Now pair the above two paragraphs together into one cogent thought. Do you see how this landscape was created? Who was it that demanded it be this way? The creation of AI did not lead to artificiality; the elevation of artificiality lead to the creation of AI.

For as long as I've been alive, expectations around arts and entertainment have changed constantly, and not for the better. Audiences have repeatedly demanded both the bare minimum (hitting specific fetish checkboxes) at the same time as requesting the maximum (jangled key subversion) which severely limit what any creator can do. This has lead to corporations such as Disney and Sony to create entire advertising campaigns predicated on online bots (it doesn't even matter if they're human anymore, to be honest) to disparage and rile up audiences to get the correct ingroup to consume their product while pointing fingers at the outgroup and assuring you the corporation is on your side. It feels good to be on the good guy's side, after all!

If this sounds completely ridiculous that's because it is. It's also unsustainable because it goes against the original purpose of art: it is the opposite of communication. It is turning creation into a farce with no purpose behind it except some combination of ideological subversion and extra pocket change. Though when Fanatics are involved, it always leans more to the former.

The question we need to start asking is what is going on here. What are we creating for, and what are we taking in these creations for. If it's just to pump out and consume content then we don't need people for that. Objectively, we don't. It is then a disposable job that doesn't need human input at all. We can just build machines to inject that bare minimum into our veins whenever we want. This is more or less what all creation has become, after all. All we have to do is lower (or let others lower) or standards and accept the bare minimum.

Who cares about uplifting themes, creativity, cogent worldbuilding, or consistency, when you can enjoy more things by pretending they don't matter? That way you can consume more! Isn't that clever! (And convenient for those in charge, but I digress.)

As an example, take this song I cobbled together in a the Suno AI program called "Cultural Ground Zero" that I made for fun. In fact, I did it twice to help prove my point. Follow me here, I assure you this will make sense.

All I did was both generate and write some lyrics, decide the music genre being third wave ska, and specified the general song structure and the AI just slapped it together. I just wanted a short goofy little song I could imagine in Tony Hawk Pro Skater or the like back in the day, and that is exactly what I got.

The program created this:


The first one created with the prompt


The second one with the same prompts


Did you listen to them?

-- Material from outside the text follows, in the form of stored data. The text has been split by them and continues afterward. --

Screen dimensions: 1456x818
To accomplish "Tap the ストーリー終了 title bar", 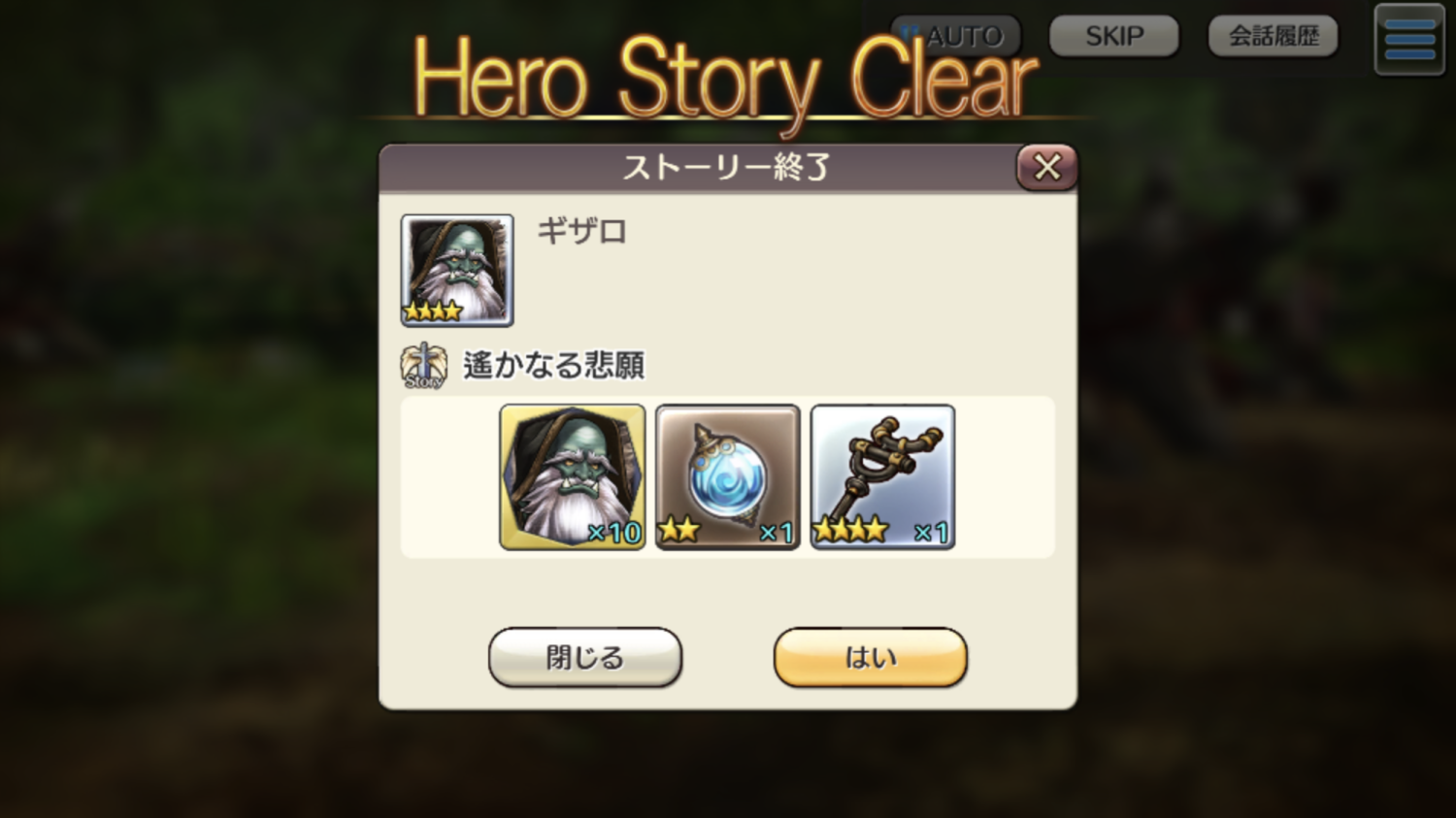I will point(726,168).
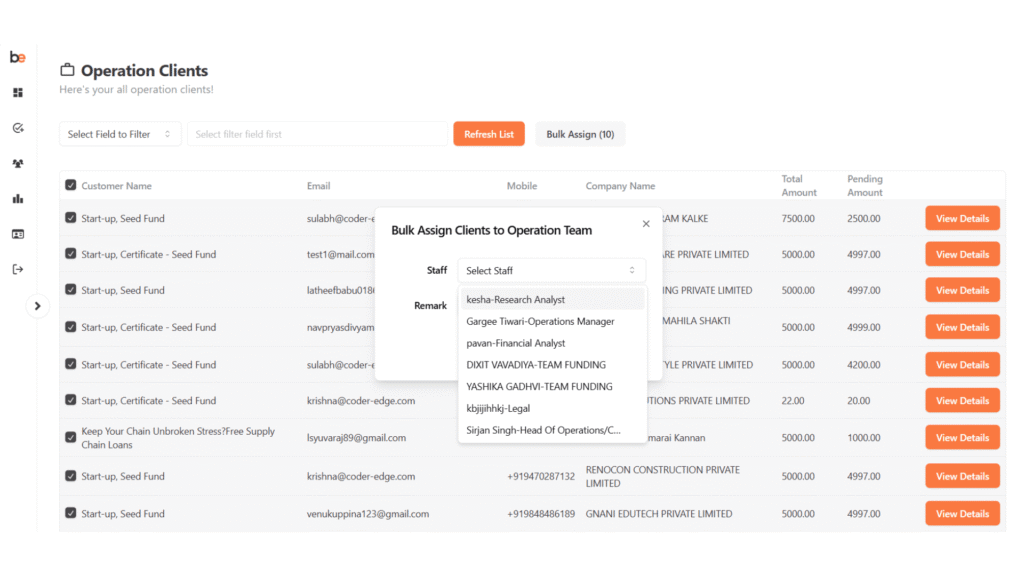Screen dimensions: 1024x576
Task: Select pavan-Financial Analyst option
Action: 516,343
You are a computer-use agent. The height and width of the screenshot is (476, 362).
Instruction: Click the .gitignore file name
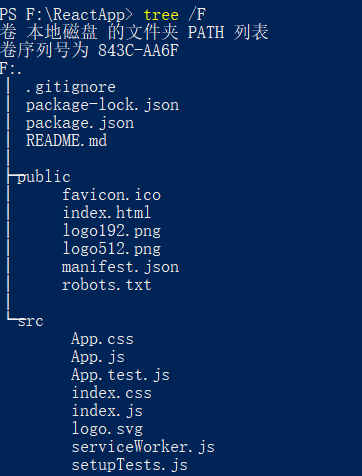71,88
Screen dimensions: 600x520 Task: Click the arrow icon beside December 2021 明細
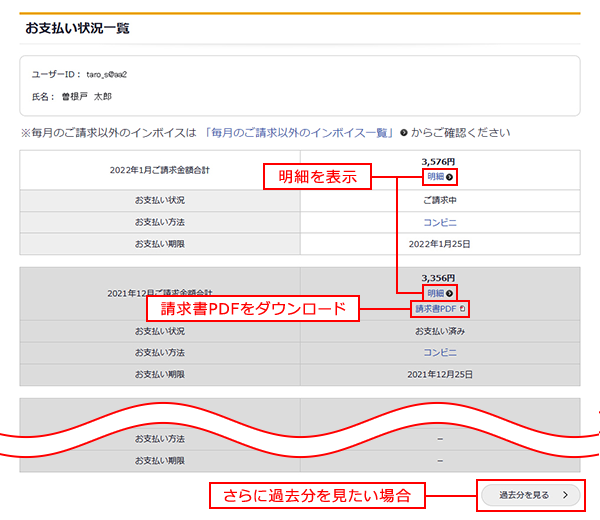(449, 293)
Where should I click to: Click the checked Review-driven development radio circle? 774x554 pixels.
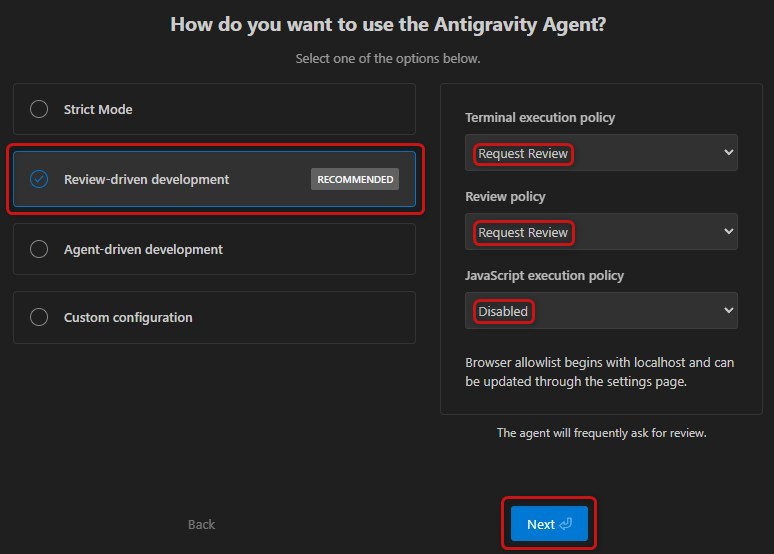(39, 180)
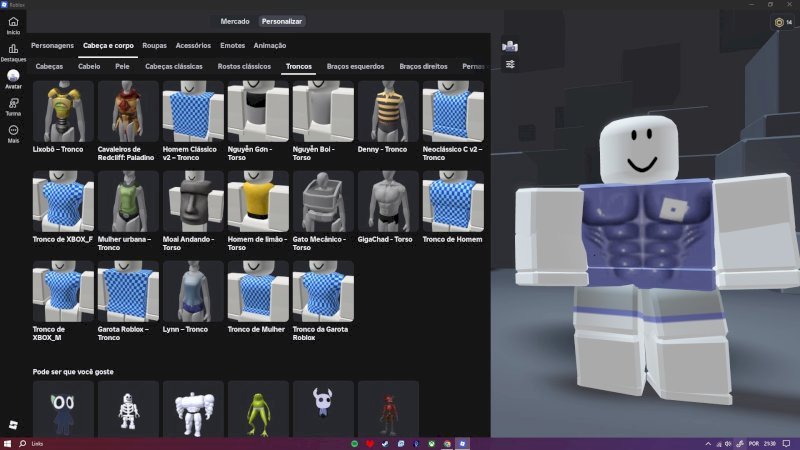The width and height of the screenshot is (800, 450).
Task: Open the Roupas category tab
Action: click(x=154, y=45)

They sound like 1990s ska tunes, don't they? Surely this means musicians are in danger, right? Well, hold on a moment. You might think that if you don't know much about the genre besides how stale it got in the 2000s. (Honestly think these are somehow more creative than some of the boring stuff I heard in the '00s and '10s though.) But if you legitimately enjoy the genre, you would understand how they fall short.

My personal opinion on these tracks: they're fine. As someone who has repeatedly said third wave ska is one of his favorite genres, this hits all the tropes. It does exactly what I want the algorithm to do and delivers the bare minimum to reach it. To be honest, it's just as good as a lot of the genre is these days. Why? Here is where we get into the weeds.

My issue with the genre today is people want to write to tropes instead of writing songs, and it's been a problem in the genre since the 2000s. That's because people who want to write third wave ska songs today will write "third wave ska songs" and check trope boxes off to slap together an acceptable genre song. They themselves are already doing the same thing the above AI is doing. At that point, why do I need any human input? Humans were not made to check boxes in order to create. They were made to create, period.

In other words, what they do is barely any different to what AI does. The "human touch" or whatever weak qualifier you want to give them is irrelevant: nothing is really being expressed musically other than wanting to fit in a box to get content out. Back in the day you wanted to make sure your CD was put in the right corner of the store, after all. Wouldn't want to stumble into something original you didn't expect.

There isn't any difference to what a lot of creativity arguments boil down to today. The change is that today there is a thankfully shrinking demographic of consumers who desire only check box entertainment, and now they have a toy they can use to give that to them instead of making human beings do that waste of time for them. If these AI programs threaten what you do, then what you do is simply not very good.

To contrast the above example, I want you to listen to keep the above AI songs in mind, then listen to the one just below with your headphones on. Whether it's your genre of choice or not, I want you to hear it for several reasons. The main one being that the below comes from when the genre actually was at its peak in popularity and the song is not even a well known example of the genre or from one of the popular bands of the time. I want to make this contrast because you need to understand just how different a checkbox creation is compared to a piece of art made for specific purpose, even an obscure one that was never even popular in its day.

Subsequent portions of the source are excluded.